● Exercise: Carry on the B2C Commerce search index text, starting right after its last sentence, which ends the content index section.

***** Document excerpt *****

Index Creation

Salesforce B2C Commerce search indexes use data from these indexes: Product, Spelling, Content, Synonym, Suggest, Availability, and Active data.

Product Index

For a product to be indexed, it must be searchable, online, and assigned to at least one online category. If a product is assigned to both online and offline categories, it is still indexed. Only product attributes that are configured as searchable attributes are indexed.

Index terms are derived from product data by processing data as follows:
  • Synonyms: synonyms configured so that any term returns the search results for all terms. For example, if pants and trousers are synonyms, then searching on pants returns pants and trousers and searching on trousers returns pants and trousers. Synonyms are added for words with German umlauts, that is, ‘küche’, ‘kueche’
  • Hypernyms: a hypernym returns all the results from a series of hyponyms, though the hyponyms only return their own results. For example, if winterwear is a hypernym for hats, gloves, and mittens, then searching on winterwear returns hats, gloves, and mittens, but searching on hats returns hats, gloves returns gloves, and mittens only returns mittens.
  • Stop words: words that are ignored by the search engine. For example: "an" or "the". This creates a more compact index and faster return of search results. Stop words are removed based on stop word dictionary
  • Compound words: the merchant specifies phrases that are searched as phrases and as a single word. For example, if a customer enters cheese cake, if this is a compound word, then results for "cheese AND cake" and "cheesecake" are returned. Compound words are split into their parts based on the compound words dictionary
  • Common phrases: the merchant specifies words that must be found together to count as a search hit or that counts as a search hit if either the full phrase or just the last word in the phrase is found.
  • Word Stems: All words in searchable product attributes are stemmed based on the stemmer configured for each index type. Word stemming lets customers find products based on the basic part of the word.
  • Special characters: ! ( ) : [ ] { } + ~ ^ ? ' are removed
  • Product numbers: Product numbers are split into their parts.
Note: Only those price books with the same currency as the site that is being indexed are indexed. For example, if the site's currency is USD, all EUR prices are not included in the index for the site.

Spelling Index

If a customer searches on a term and no results are found, spelling suggestions analyze the search term to see if there it's a misspelling and then presents similar terms found in the product set. For example, if a customer searches on "telewision" they are asked if they meant "television".

The spelling index is compiled using an algorithm and doesn't need to be manually configured. However, you must enable the feature on the Search Preferences page in Business Manager. The spelling index uses the product and content indexes and must be rebuilt after them.

Content Index

The content index is built based on content assets, library folders, and libraries. For a content asset to be indexed, it must be searchable and online. Content attributes that are configured as searchable are indexed. The content index uses the same processing rules as the product index to derive index terms.

***** Given entries *****

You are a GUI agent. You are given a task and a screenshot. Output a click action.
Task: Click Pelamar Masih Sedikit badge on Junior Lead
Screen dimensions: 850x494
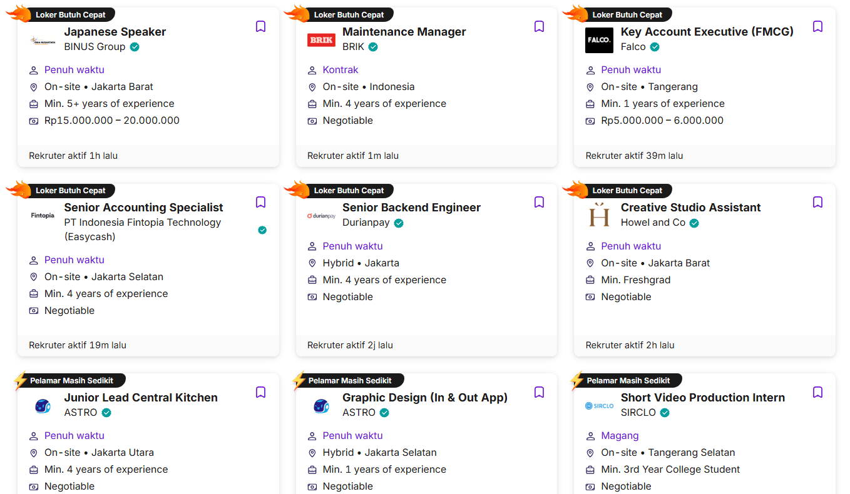(71, 380)
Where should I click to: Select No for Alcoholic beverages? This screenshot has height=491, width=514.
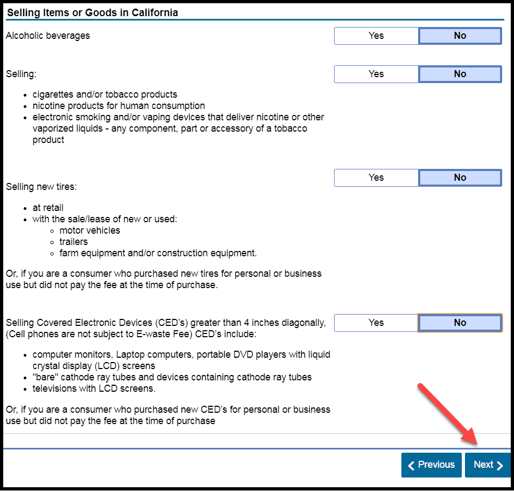pyautogui.click(x=460, y=36)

*****

● The output:
Synonym Index

The synonym index is built based on synonyms/synonym groups defined for a specific language. All synonyms are stemmed based on the configured stemmer.

Suggest Index

The suggest index is built based on category names, brand names, and terms added or excluded on the Search Suggestions page in Business Manager.

All suggestions are converted to appear in lower case, even if their original values include uppercase letters. Suggestions only appear if there is at least one result associated with the suggestion.

To determine search result counts, a search is executed for each suggestion during building, using the current product index. You must build the product index before building the suggest index to get accurate counts.

Availability Index

Inventory data is included in the availability index even if no product exists for the inventory record. This decouples availability updates and data replication so that they are not dependent on each other. You can update the availability index for a new product and when the new product is replicated from Staging to Production, it immediately appears in search results because the related availability data is already included in the availability index on Production.

The following specific rules apply:
  • Availability index processes inventory records for all existing site (and multi-site for inventory list) products.
  • Availability index processes inventory records if no product exists for it and if the inventory record was created or modified within the last 5 days.
  • Availability index skips inventory records if no product exists for it and if the inventory records were not created or modified within the last 5 days. This is to prevent the processing of inventory records that are considered outdated and obsolete.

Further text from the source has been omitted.